▶ **TASK DATA**
BEGIN

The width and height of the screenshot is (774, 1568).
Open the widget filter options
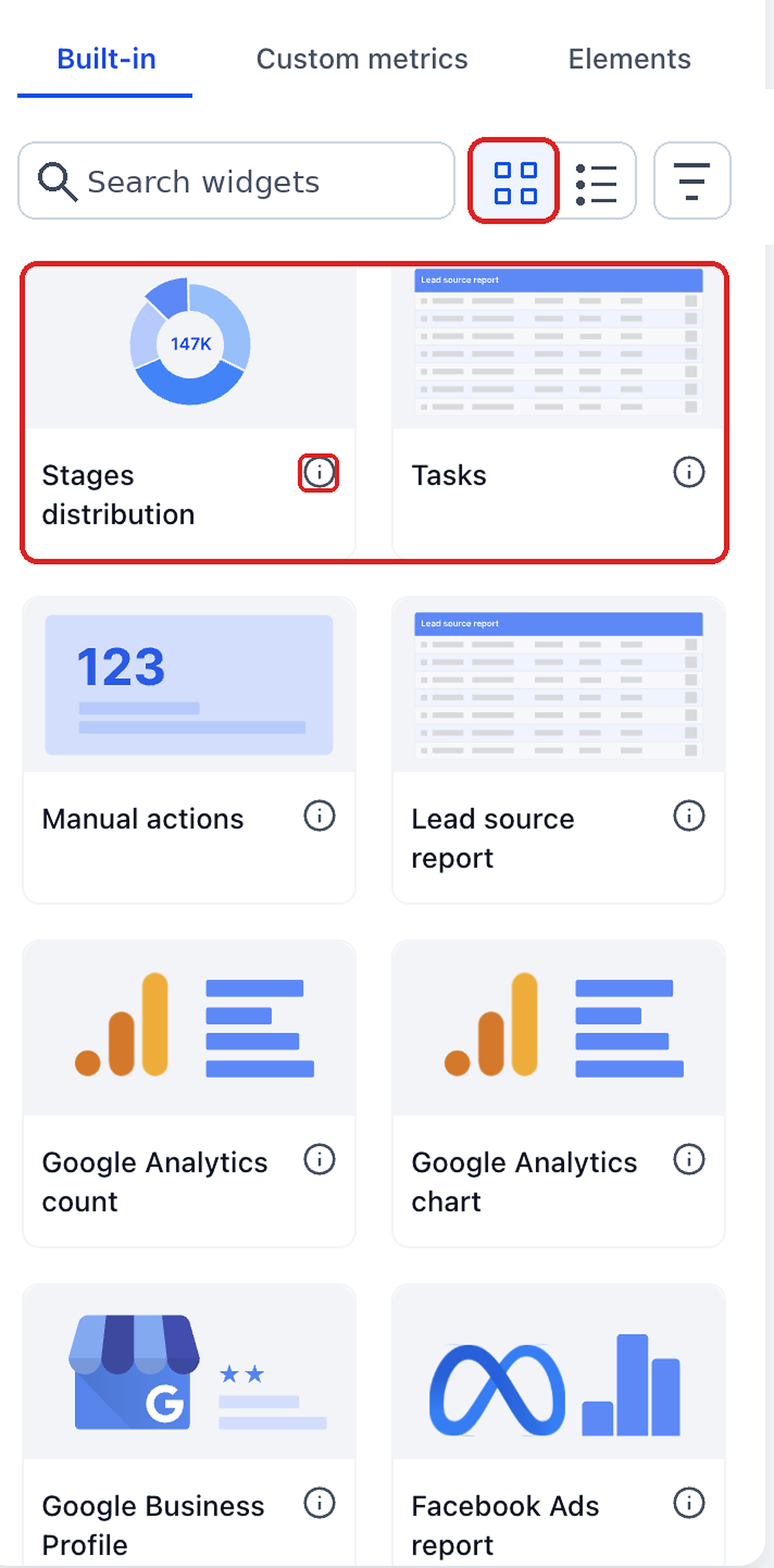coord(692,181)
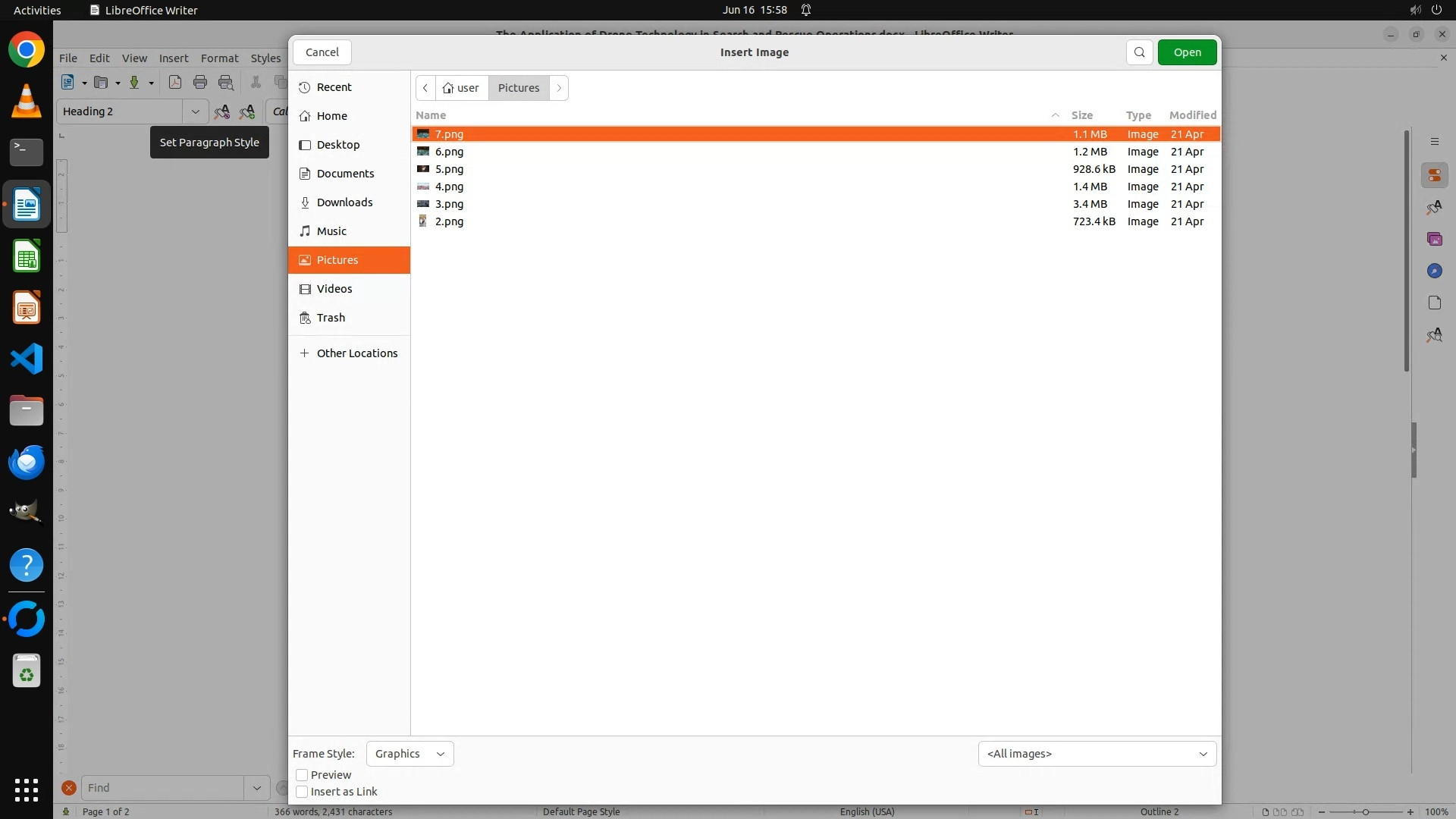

END
BEGIN

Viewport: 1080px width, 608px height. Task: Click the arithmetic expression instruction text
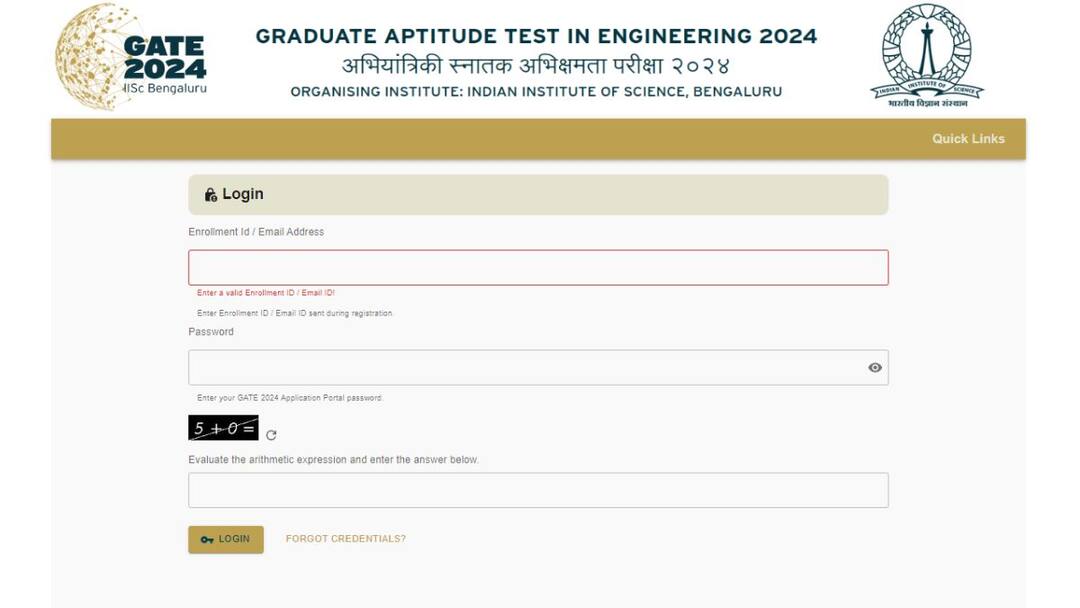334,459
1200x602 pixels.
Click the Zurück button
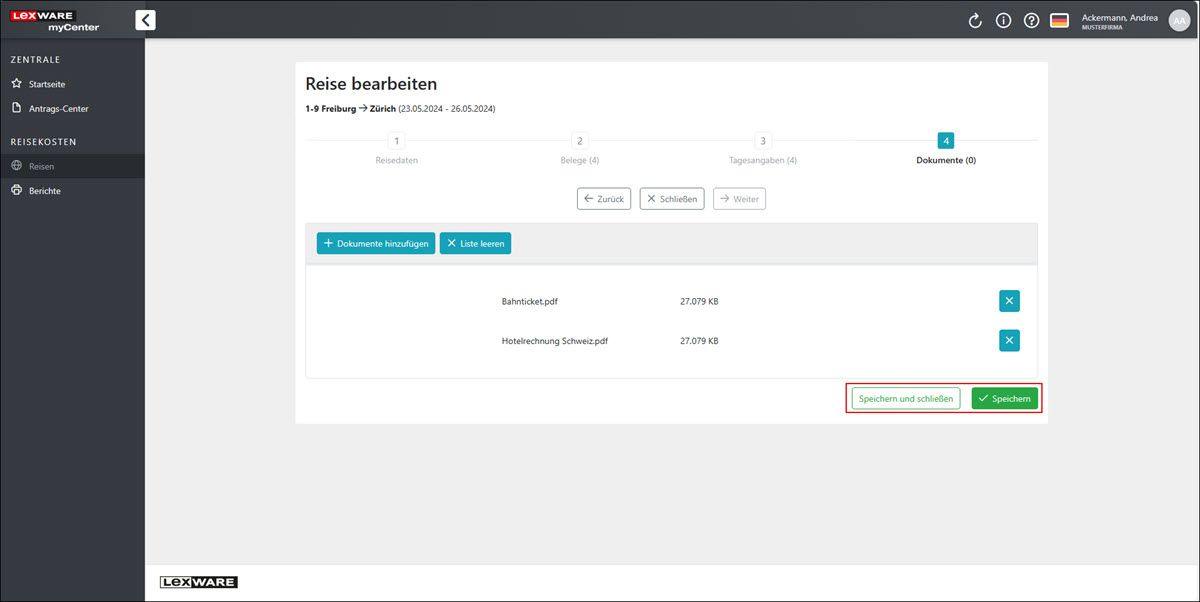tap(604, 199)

END

▶ **WORK TO DO**
Copy the rows again, beginning at the line that has "The width and" and stopping after the line that has "coord(692,181)", with the requests included. Multiply each coordinate in the answers by 1.8, round to whole numbers with halves going up, and leave out the pictures.

▶ **FINAL ANSWER**
The width and height of the screenshot is (774, 1568).
Open the widget filter options
coord(1246,326)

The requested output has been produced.